COVINGTON -- Officials working on the Salem Overlay are making modifications to the proposal based on public input. Another public meeting is set for 7 p.m. Thursday at Gateway Community Church, located at 11677 Brown Bridge Road.
During the Board of Commissioners' annual planning retreat, held over the weekend at the FFA-FCCLA Center, Development Services Director Scott Sirotkin updated commissioners on modifications to the document that they are expected to vote on in March.
Since the Board of Commissioners tabled the overlay in December, two additional public information meetings have been held, one with the general public and one with the development community.
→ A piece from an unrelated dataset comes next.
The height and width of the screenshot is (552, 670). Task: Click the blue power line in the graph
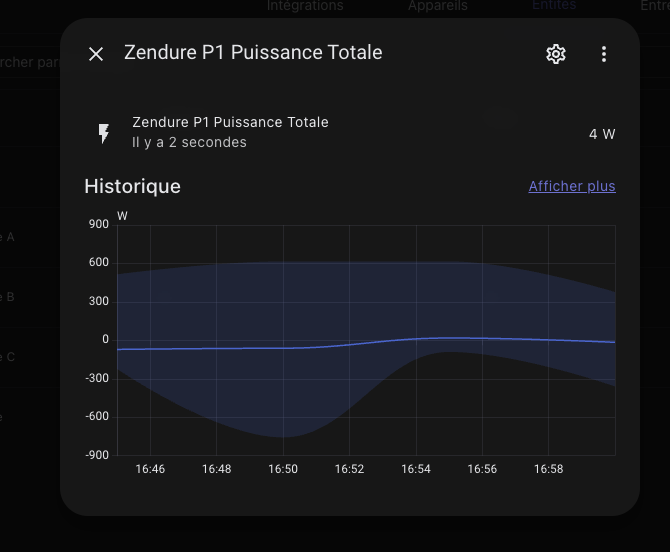coord(250,348)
Thursday will be the third and final such meeting before the ordinance comes before the BOC for a vote.
Initially the overlay, divided into three tiers and a historic district, proposed developments in Tiers 2 and 3 to be mixed use, meaning there would be a mix of residential and commercial or office space on the same property or within the same building.
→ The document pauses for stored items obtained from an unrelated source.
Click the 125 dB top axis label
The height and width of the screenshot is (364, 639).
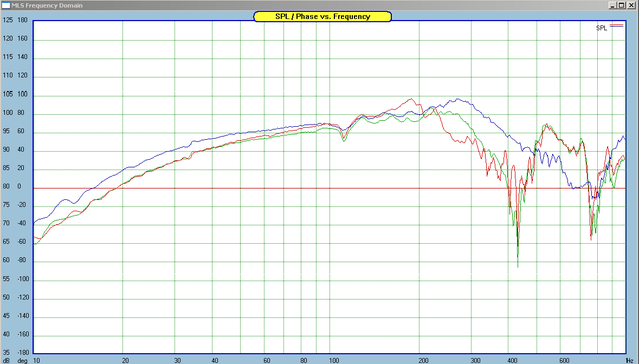point(8,20)
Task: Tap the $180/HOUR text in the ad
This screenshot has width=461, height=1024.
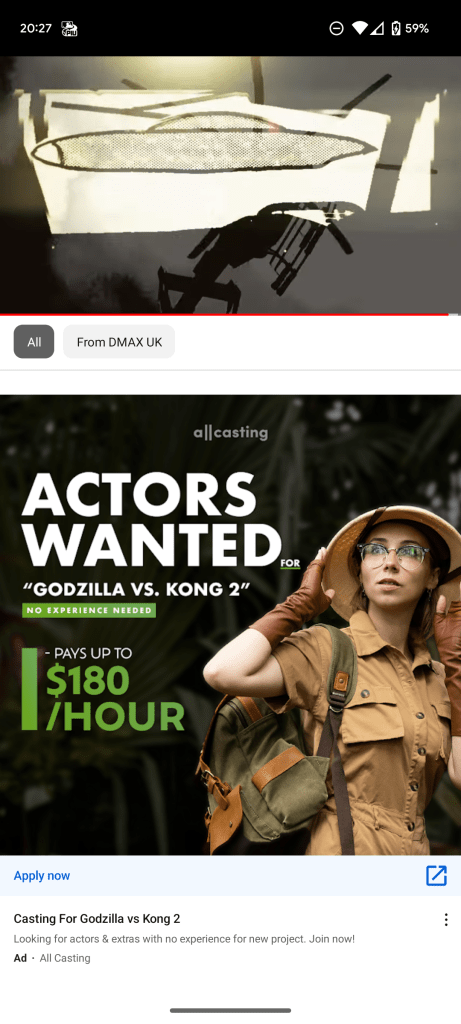Action: (115, 699)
"What we have heard from the development community is that at this time, the market just may not support that type of development," Sirotkin said. The overlay will be modified to make the mixed-use development optional, providing some incentives.
Commissioner Nancy Schulz noted that the Salem area already has a defined character and there are not many large tracts of undeveloped land. When the Almon Overlay was done, she said the development community agreed it made sense to require mixed use because there were undeveloped areas, and developments would not have to be retrofitted to meet the mixed-use requirement. A property that is currently zoned commercial would still be required to meet building and design standards for new development. Properties zoned residential would have to go through the zoning process to be zoned commercial. Developers wanting property to be designated mixed use would not have to go through the rezoning process, but would be subject to reviews by planning staff.
After consulting with developers, officials have also decided to remove a requirement prohibiting parking in front of buildings. Retailers want some parking in front, as a full parking lot helps attract customers, Sirotkin said.
Now, one row of parking in the front of new buildings will be allowed, with the rest to be on the side or in the rear, similar to the regulations in the Almon Overlay.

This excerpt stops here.